StefH commented 5 years ago

Another question:

It seems that it's not possible to get all releases from an organization?

var releases = client.Repository.Release.GetAll("WireMock-Net", "WireMock.Net").Result;
// releases has no values ?

I'm using oktokit version 0.32.0

shiftkey commented 5 years ago

@StefH that isn't supported by the GitHub API, which is a constraint on what can be supported in Octokit.

shiftkey commented 4 years ago

So this is a windows forms app? It's definitely not right that a call should take 10 minutes. If you are able to post more of your code we could try running it on another system.

We didn't hear back from @Dorky106 here about the context for where the sample code is running, and maybe it does just need a Windows Form app to see the issue on our side.

Updated title to focus on the original bug rather than the side discussion about pagination.

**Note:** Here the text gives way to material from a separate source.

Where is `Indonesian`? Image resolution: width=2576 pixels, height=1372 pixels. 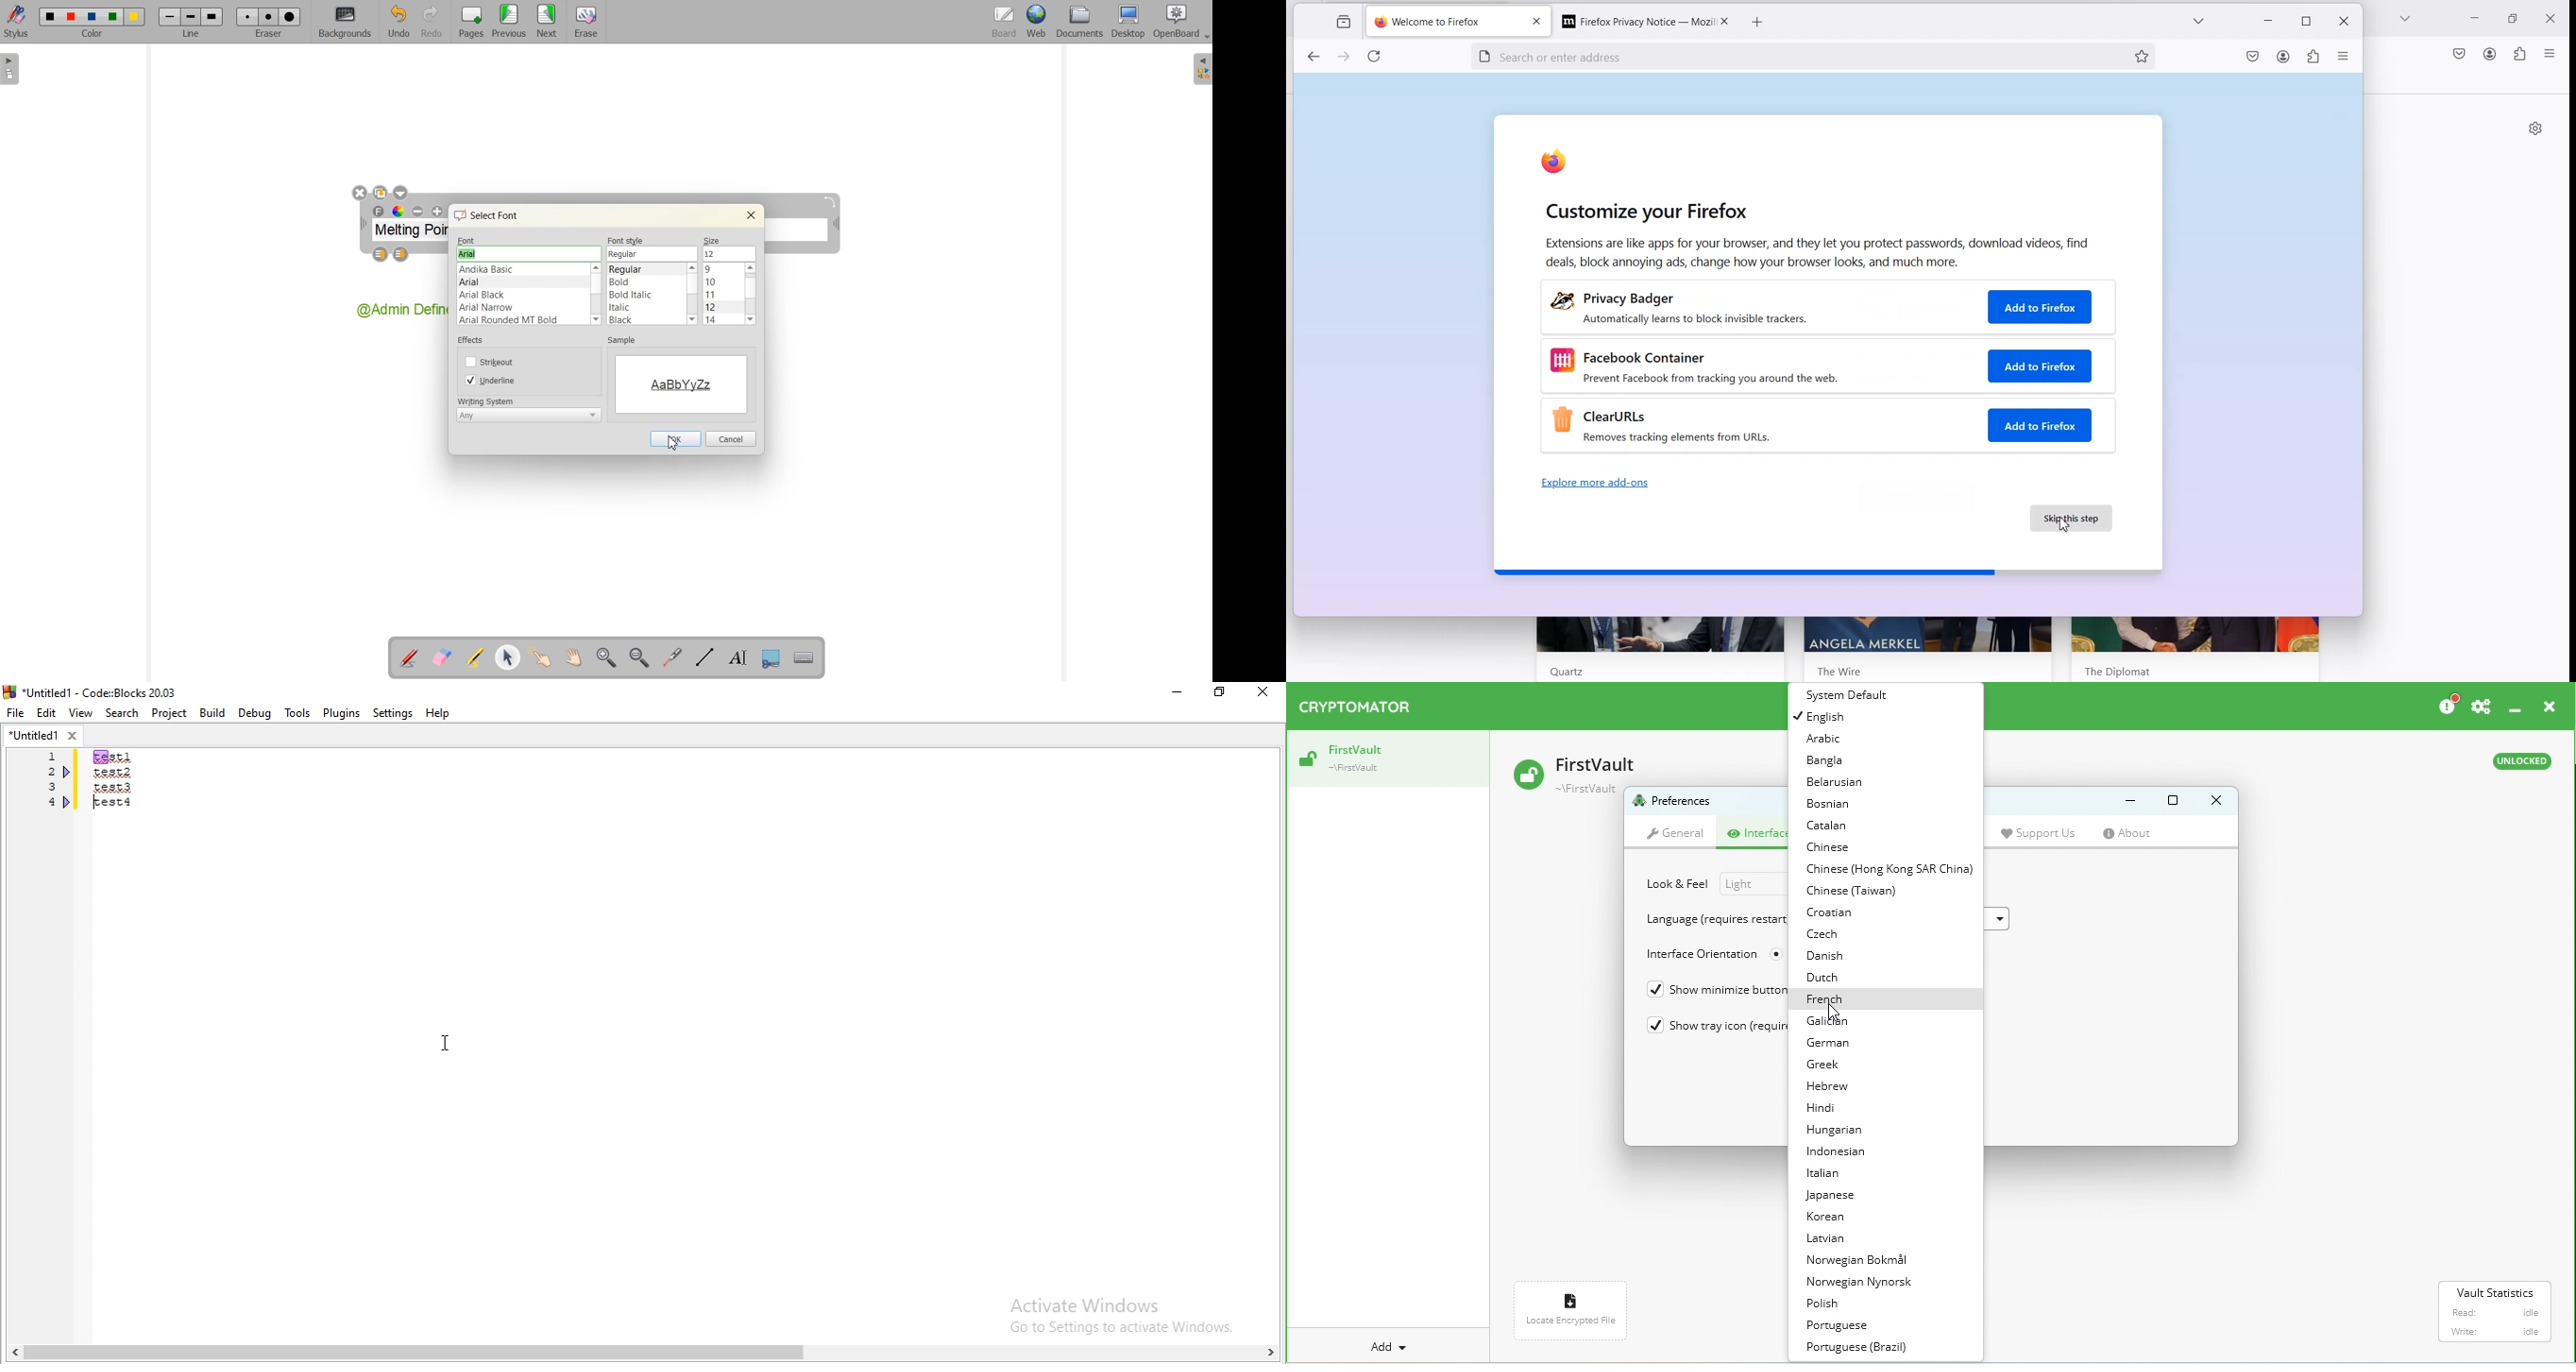 Indonesian is located at coordinates (1844, 1153).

Dorky106 commented 4 years ago

ya, sorry I stopped getting any notices about this. Can't even remember what the issue was fully now or what I was doing XD

shiftkey commented 4 years ago

The repository which reproduced the issue is still present, and we have a sample code handy, so I'm going to mark this as up-for-grabs to see if someone can reproduce it.

Dorky106 commented 4 years ago

alright

github-actions[bot] commented 2 years ago

👋 Hey Friends, this issue has been automatically marked as stale because it has no recent activity. It will be closed if no further activity occurs. Please add the pinned label if you feel that this issue needs to remain open/active. Thank you for your contributions and help in keeping things tidy!